> _Your assignment_:
Count up the lines holding "Read" in the material, then reply with only the number.

++++ Recorded information

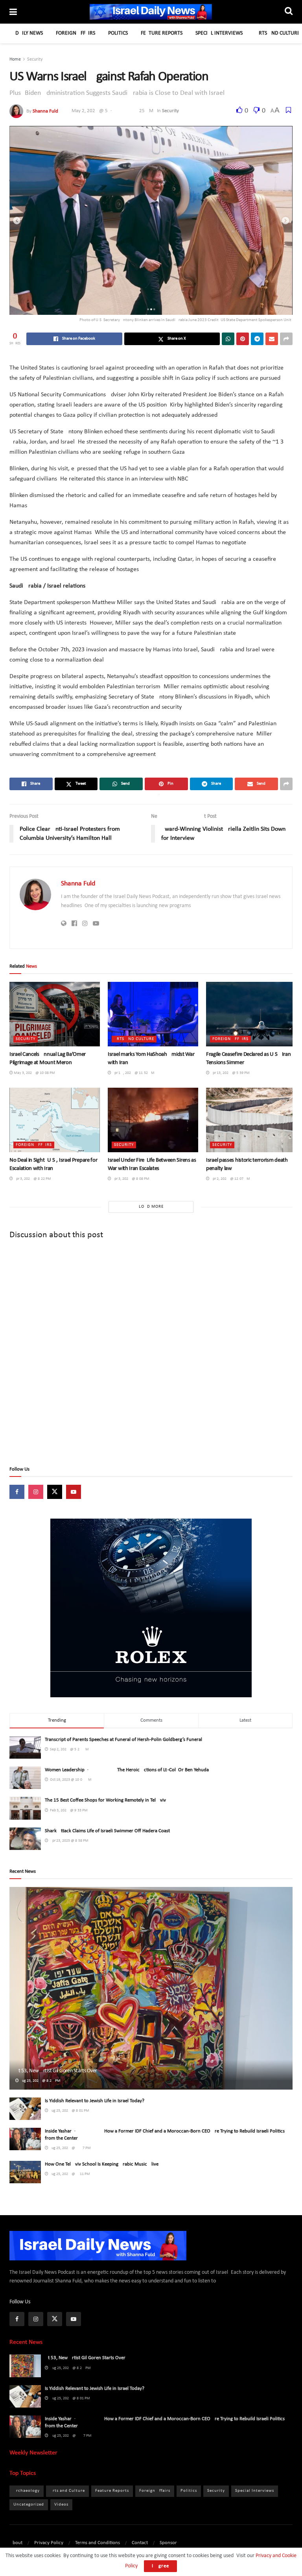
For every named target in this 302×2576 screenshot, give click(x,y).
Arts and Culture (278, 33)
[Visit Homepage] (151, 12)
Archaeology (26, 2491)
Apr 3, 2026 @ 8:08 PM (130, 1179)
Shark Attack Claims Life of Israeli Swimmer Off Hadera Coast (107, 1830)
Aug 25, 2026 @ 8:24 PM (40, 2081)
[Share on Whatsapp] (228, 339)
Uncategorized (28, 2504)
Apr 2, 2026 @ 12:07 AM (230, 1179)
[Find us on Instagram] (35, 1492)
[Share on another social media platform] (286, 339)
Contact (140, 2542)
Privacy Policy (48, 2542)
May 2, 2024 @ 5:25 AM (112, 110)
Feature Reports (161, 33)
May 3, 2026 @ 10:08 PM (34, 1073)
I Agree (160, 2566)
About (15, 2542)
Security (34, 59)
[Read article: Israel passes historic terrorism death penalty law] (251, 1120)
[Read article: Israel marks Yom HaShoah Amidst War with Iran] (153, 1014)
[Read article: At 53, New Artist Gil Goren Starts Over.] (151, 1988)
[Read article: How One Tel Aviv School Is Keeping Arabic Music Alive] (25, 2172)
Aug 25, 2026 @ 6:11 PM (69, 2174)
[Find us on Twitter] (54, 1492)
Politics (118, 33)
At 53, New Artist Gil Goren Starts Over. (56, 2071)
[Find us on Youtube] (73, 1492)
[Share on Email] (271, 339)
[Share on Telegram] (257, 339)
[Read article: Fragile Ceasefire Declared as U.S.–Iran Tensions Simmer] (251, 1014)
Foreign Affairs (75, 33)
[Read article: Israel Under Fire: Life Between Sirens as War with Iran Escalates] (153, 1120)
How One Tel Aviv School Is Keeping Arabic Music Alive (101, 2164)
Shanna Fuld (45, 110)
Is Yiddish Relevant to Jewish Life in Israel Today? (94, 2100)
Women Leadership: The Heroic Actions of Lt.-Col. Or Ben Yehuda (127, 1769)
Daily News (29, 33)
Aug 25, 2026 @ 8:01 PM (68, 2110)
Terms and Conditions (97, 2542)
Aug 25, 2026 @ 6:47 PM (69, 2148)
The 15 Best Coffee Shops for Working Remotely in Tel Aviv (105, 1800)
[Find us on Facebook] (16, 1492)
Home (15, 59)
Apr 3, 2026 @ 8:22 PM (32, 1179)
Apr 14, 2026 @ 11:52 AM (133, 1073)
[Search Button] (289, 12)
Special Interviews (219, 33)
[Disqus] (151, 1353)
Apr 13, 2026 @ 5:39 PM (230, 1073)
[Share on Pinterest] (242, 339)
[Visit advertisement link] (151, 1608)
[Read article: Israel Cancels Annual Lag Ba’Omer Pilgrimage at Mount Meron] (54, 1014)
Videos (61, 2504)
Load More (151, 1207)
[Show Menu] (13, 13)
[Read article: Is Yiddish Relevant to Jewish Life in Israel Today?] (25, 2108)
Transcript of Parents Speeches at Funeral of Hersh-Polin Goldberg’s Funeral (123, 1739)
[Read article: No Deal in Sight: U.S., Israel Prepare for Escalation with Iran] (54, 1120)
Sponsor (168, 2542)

++++++++

> _Your solution_:
9